From the desk of Adrianne E. Avillion, DEd, RN

Staff Development Weekly: Insight on Evidence-Based Practice in Education, April 6, 2012

Editor's note: This feature is written by nursing professional development expert Adrianne E. Avillion, DEd, RN. Each week, Adrianne writes about an important issue in the area of professional development or answers reader questions. If you have a question for Adrianne, e-mail her at adrianne1@comcast.net.

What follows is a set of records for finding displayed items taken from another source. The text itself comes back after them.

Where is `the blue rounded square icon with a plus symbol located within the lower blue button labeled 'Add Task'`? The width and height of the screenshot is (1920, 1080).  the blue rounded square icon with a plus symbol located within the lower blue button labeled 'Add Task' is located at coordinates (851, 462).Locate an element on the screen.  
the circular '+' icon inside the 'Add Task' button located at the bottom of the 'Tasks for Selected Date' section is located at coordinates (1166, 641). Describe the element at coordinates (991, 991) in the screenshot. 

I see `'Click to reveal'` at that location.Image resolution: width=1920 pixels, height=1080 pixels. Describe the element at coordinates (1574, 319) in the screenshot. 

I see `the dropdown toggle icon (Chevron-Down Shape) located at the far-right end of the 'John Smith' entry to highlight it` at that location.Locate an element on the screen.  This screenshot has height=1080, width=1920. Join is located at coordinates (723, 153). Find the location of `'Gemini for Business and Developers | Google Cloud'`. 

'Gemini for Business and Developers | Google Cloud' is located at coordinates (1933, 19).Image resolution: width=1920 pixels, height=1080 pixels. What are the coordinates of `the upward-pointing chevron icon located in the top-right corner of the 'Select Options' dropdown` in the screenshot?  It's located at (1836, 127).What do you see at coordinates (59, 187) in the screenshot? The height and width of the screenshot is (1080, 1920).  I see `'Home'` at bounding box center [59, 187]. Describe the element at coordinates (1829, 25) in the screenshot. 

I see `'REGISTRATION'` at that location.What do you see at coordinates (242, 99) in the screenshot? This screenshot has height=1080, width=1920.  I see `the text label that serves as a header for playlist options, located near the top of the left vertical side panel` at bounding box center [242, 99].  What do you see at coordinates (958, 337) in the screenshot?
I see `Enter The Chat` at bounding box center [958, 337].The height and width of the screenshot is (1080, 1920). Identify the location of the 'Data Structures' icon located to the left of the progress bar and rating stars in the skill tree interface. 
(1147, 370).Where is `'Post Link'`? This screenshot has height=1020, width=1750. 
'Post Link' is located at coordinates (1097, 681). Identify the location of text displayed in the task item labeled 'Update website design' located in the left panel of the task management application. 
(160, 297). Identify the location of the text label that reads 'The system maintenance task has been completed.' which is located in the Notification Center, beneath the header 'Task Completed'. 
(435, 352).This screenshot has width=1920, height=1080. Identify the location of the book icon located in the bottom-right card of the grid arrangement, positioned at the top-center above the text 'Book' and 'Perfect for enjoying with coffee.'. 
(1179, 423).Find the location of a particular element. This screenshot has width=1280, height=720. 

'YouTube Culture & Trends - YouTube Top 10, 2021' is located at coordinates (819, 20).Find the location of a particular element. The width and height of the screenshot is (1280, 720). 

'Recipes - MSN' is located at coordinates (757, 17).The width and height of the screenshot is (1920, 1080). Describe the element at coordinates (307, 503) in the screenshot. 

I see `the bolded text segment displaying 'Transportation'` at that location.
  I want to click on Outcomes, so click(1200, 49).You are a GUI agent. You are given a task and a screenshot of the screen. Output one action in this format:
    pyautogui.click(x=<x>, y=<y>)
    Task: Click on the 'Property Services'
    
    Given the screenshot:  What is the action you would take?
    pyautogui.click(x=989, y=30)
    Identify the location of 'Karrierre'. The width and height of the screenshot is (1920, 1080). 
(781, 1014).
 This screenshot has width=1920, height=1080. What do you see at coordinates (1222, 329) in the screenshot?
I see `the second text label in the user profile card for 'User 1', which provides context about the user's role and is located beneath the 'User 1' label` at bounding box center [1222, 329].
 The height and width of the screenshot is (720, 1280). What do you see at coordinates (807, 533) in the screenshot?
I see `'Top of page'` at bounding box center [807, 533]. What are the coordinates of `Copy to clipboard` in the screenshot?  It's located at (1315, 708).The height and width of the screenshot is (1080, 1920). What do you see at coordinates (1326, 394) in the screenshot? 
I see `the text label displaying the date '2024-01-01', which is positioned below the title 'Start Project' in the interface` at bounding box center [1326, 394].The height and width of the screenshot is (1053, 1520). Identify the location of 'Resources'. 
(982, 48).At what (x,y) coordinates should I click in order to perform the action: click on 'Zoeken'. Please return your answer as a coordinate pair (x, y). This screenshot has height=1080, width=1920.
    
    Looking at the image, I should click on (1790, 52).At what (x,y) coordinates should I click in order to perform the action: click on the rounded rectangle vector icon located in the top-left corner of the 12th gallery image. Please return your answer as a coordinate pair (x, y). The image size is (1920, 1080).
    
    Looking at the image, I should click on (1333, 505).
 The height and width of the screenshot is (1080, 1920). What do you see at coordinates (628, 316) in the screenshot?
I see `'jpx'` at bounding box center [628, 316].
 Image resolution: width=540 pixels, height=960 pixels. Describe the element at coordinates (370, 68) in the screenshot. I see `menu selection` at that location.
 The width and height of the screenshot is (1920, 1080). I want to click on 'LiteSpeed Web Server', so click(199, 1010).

Communicating your EBP findings
EBP in Nursing Professional Development (NPD) requires that we communicate with each other and with members of other departments (including administration) in a manner that clearly explains what we do, why we do it, and what impact our actions have on job performance and patient outcomes. Focusing on evidence prevents us from going off track and talking about facets of our practice that are not relevant to others.

For example, if we are discussing nursing orientation with nurse managers we don't want to become embroiled in discussions about a particular nurse's failure to move swiftly through orientation or how a certain preceptor is rude to new nurses. By speaking in terms of evidence we can explain, briefly, the program we are talking about (i.e., orientation), what evidence we have pertaining to impact and other evaluation levels as appropriate, and what, if any, actions need to be taken as a result of the evidence we have.

By speaking in evidence-based terms, we stay on topic and don't veer off into a discussion of personalities or the latest hospital gossip. Don't rely solely on your memory. Bring notes that help you to focus on evidence such as turnover rates, patient outcomes, etc. This will not only help you to describe the impact of education but will enhance your communication skills and credibility as well.